Entries drawn from a collection
----

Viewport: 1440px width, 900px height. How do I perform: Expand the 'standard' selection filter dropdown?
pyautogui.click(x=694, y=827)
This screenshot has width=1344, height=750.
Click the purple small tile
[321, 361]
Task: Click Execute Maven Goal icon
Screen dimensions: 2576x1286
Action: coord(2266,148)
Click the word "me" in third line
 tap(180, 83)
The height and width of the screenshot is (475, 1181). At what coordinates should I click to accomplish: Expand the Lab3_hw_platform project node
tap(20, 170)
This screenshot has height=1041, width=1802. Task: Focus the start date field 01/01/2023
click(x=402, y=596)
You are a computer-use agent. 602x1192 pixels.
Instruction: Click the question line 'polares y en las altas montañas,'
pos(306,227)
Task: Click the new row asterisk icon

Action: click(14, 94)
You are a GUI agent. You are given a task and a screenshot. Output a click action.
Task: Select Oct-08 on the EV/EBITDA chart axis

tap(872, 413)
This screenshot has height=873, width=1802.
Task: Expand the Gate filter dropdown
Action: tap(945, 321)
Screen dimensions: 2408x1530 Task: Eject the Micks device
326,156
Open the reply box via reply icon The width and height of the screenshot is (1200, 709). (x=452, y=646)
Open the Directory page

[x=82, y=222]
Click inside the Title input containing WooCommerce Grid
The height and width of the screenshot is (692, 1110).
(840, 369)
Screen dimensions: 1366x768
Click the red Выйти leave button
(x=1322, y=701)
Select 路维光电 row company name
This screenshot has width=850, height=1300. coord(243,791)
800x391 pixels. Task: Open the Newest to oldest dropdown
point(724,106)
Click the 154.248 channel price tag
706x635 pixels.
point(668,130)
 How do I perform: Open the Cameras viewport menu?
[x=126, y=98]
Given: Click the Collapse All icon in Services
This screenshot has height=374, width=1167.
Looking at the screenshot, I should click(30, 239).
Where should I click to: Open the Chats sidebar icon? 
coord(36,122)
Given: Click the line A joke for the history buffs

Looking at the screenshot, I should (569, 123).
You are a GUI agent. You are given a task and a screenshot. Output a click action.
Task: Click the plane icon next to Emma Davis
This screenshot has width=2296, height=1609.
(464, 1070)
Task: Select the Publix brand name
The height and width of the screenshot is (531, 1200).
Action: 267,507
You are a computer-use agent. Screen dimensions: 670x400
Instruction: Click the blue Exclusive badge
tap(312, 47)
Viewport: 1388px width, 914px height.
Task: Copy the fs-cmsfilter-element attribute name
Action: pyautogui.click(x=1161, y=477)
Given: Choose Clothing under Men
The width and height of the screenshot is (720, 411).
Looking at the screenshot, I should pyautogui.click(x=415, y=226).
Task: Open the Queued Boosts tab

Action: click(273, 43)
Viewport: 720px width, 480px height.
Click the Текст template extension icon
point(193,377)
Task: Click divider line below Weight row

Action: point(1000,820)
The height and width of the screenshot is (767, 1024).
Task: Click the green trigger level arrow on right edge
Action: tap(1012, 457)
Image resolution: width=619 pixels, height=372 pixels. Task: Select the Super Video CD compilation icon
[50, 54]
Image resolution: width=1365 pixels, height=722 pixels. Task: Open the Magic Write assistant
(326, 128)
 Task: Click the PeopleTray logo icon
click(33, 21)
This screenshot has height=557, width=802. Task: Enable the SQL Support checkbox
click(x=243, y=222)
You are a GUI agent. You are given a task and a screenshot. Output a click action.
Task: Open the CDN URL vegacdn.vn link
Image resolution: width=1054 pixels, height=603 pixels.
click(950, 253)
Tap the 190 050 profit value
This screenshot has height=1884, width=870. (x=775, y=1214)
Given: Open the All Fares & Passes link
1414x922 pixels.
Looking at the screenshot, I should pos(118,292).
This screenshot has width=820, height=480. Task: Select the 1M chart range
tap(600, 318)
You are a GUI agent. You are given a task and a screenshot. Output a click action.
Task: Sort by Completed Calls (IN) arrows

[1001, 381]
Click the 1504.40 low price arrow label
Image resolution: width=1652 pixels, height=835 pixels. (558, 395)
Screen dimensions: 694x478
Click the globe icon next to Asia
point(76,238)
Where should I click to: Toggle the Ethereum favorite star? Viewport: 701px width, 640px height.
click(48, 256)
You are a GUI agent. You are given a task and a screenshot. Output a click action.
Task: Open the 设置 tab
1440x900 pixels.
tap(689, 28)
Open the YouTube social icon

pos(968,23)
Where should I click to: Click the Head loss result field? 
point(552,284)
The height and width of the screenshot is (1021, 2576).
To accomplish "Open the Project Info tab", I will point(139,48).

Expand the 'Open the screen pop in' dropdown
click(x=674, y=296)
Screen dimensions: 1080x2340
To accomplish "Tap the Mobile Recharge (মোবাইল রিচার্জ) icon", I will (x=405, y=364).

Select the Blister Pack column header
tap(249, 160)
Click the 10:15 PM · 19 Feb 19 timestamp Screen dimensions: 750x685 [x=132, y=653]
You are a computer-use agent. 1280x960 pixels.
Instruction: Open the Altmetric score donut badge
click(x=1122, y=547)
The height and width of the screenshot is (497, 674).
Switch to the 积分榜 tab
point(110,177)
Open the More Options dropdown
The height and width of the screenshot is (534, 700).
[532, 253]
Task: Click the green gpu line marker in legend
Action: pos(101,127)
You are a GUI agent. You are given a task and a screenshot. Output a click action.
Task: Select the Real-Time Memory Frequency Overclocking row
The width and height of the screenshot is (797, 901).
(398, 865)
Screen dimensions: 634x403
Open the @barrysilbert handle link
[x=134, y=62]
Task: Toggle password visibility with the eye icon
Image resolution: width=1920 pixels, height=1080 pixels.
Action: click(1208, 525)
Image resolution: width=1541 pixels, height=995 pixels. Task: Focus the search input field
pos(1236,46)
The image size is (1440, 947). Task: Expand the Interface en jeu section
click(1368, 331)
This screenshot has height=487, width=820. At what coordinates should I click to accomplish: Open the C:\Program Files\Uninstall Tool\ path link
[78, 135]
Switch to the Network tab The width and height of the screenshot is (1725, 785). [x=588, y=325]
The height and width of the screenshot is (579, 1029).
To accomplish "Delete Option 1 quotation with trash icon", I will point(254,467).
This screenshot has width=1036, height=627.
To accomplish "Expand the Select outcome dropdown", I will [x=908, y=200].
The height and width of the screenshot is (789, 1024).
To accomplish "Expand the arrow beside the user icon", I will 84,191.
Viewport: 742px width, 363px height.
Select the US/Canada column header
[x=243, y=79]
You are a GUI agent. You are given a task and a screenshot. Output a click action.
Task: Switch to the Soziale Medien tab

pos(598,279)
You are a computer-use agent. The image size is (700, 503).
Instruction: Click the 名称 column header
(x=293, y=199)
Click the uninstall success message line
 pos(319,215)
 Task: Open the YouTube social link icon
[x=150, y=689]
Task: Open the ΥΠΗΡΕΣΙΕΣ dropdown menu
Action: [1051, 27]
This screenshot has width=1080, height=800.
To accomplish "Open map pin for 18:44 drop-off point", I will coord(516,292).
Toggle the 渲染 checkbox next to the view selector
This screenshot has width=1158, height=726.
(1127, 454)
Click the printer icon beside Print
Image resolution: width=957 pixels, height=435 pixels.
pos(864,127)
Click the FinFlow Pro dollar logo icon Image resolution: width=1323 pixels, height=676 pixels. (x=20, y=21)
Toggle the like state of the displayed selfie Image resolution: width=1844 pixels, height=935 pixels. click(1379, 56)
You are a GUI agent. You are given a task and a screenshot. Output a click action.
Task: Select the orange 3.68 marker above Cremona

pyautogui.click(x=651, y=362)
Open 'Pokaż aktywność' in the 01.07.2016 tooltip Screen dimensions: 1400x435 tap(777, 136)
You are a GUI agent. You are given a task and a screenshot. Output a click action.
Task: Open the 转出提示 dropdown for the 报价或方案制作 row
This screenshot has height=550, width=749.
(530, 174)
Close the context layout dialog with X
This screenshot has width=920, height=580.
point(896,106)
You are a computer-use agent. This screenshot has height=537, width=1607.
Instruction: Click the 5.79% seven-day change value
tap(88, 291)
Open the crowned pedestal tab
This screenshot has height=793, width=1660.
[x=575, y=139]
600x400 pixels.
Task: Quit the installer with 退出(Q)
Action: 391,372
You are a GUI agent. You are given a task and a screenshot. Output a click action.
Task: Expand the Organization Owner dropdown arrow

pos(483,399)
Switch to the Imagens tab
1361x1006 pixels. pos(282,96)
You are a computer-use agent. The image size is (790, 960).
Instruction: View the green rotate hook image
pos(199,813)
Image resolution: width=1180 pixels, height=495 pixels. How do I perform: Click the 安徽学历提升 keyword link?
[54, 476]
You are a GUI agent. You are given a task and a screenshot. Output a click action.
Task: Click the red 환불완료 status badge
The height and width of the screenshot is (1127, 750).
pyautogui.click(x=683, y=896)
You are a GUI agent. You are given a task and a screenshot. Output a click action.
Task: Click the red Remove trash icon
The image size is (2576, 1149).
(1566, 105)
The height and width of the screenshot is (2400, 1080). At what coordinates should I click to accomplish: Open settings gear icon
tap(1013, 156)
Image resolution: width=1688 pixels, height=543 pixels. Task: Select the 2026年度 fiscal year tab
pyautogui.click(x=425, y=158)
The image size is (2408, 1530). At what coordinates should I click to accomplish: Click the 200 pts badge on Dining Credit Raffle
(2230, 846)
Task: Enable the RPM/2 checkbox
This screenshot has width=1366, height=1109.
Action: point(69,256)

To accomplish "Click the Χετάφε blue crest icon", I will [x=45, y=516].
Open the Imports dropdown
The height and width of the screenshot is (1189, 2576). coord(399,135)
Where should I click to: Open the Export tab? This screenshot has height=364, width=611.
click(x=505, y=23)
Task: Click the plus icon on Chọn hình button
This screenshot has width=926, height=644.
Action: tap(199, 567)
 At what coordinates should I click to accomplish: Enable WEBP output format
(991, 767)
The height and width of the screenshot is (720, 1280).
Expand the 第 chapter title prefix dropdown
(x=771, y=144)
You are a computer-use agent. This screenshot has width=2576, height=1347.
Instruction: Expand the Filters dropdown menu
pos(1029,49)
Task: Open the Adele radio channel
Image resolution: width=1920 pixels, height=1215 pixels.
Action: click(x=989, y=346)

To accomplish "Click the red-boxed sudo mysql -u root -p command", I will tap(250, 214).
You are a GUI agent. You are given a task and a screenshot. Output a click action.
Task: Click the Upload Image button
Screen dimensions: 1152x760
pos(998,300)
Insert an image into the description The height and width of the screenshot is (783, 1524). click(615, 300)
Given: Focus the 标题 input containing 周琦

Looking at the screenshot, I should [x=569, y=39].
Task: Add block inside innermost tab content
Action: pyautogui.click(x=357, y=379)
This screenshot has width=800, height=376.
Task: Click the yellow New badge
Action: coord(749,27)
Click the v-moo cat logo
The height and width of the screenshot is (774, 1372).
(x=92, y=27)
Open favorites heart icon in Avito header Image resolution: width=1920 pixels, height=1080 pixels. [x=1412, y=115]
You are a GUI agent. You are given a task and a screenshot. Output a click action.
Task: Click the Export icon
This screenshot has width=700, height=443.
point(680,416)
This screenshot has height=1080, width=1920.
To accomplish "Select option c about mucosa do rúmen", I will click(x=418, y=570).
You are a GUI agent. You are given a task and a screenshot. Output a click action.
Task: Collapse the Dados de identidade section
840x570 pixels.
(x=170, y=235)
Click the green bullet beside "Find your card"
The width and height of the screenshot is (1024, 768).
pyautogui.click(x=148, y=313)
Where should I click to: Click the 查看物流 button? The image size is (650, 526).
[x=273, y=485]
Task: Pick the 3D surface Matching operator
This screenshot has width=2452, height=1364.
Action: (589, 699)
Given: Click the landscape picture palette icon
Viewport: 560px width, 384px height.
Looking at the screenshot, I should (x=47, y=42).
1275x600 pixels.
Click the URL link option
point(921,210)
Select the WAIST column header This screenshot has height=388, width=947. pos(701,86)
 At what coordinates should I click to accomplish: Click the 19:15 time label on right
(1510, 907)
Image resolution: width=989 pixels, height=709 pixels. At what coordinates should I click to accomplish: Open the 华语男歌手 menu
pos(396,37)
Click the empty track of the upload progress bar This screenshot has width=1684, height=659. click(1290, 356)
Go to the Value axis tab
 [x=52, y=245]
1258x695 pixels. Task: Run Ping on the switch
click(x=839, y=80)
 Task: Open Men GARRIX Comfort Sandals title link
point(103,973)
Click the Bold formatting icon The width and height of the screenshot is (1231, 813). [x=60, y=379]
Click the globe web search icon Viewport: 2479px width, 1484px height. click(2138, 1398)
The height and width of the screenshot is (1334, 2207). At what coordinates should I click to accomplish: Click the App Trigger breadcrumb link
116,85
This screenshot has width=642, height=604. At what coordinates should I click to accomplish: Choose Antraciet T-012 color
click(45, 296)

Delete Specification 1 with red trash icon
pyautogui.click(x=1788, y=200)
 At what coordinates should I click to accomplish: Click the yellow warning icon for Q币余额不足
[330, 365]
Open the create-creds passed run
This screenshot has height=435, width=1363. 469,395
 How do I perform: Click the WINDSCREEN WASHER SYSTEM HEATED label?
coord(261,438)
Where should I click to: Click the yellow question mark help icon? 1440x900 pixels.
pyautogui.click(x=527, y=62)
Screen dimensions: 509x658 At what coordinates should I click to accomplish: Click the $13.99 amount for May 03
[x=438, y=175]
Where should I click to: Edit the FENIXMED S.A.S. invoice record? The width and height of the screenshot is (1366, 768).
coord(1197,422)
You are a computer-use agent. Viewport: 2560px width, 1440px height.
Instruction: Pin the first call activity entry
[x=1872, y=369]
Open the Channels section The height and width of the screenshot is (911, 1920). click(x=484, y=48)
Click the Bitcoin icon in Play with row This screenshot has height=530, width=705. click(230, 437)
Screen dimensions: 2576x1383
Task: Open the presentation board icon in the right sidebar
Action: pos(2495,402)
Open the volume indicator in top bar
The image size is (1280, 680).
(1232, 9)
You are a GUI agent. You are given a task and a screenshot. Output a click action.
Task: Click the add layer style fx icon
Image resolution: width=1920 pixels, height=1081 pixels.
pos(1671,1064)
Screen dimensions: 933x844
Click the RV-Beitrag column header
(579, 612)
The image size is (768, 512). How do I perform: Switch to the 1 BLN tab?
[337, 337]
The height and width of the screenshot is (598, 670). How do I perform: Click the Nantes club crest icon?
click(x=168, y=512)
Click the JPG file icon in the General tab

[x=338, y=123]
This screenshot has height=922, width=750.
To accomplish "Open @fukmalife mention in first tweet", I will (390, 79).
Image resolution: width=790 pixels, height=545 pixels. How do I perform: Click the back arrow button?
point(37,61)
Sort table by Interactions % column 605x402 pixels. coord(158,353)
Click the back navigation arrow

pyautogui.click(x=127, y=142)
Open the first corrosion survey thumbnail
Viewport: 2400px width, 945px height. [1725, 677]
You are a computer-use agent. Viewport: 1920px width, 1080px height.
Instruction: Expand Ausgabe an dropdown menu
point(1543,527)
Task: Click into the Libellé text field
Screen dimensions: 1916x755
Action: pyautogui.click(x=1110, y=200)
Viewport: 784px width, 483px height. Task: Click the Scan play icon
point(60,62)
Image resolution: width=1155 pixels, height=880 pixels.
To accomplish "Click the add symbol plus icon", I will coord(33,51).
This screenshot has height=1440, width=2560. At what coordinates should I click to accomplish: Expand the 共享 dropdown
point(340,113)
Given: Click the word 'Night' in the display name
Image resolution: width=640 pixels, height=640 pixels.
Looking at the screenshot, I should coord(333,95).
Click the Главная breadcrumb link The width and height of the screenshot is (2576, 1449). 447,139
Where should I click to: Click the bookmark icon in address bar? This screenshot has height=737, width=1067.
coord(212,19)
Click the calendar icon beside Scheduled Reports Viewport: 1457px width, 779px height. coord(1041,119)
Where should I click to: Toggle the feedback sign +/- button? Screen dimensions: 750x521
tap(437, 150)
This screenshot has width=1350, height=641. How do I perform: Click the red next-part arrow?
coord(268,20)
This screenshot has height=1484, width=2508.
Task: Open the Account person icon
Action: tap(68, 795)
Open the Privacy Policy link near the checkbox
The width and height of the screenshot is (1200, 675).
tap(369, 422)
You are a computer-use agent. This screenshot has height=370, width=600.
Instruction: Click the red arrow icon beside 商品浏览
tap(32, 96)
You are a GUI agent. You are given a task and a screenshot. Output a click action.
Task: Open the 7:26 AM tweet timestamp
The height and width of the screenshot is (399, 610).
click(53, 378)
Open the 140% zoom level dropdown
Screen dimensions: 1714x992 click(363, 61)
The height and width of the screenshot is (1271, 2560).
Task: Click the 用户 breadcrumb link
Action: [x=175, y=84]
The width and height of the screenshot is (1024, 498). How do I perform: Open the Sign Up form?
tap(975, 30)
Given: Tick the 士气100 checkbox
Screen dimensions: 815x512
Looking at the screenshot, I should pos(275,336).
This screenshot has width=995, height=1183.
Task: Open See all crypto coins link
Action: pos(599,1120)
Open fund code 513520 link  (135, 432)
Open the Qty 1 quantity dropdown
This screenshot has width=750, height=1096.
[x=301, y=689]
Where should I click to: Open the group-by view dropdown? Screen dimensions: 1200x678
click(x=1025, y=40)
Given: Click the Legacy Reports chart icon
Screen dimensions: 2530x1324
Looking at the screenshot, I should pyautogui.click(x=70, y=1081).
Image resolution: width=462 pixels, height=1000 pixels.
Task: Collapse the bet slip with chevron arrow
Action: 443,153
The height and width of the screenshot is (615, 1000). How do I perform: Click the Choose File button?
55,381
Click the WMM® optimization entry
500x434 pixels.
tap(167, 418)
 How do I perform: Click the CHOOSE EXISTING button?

----

Arrange the lines from the start of the records through the line containing "Action: coord(2266,148)" as a Markdown table with the columns Row and Line. Give each line a row number and leave out any blank lines.

| Row | Line |
|---|---|
| 1 | Viewport: 1440px width, 900px height. How do I perform: Expand the 'standard' selection filter dropdown? |
| 2 | pyautogui.click(x=694, y=827) |
| 3 | This screenshot has width=1344, height=750. |
| 4 | Click the purple small tile |
| 5 | [321, 361] |
| 6 | Task: Click Execute Maven Goal icon |
| 7 | Screen dimensions: 2576x1286 |
| 8 | Action: coord(2266,148) |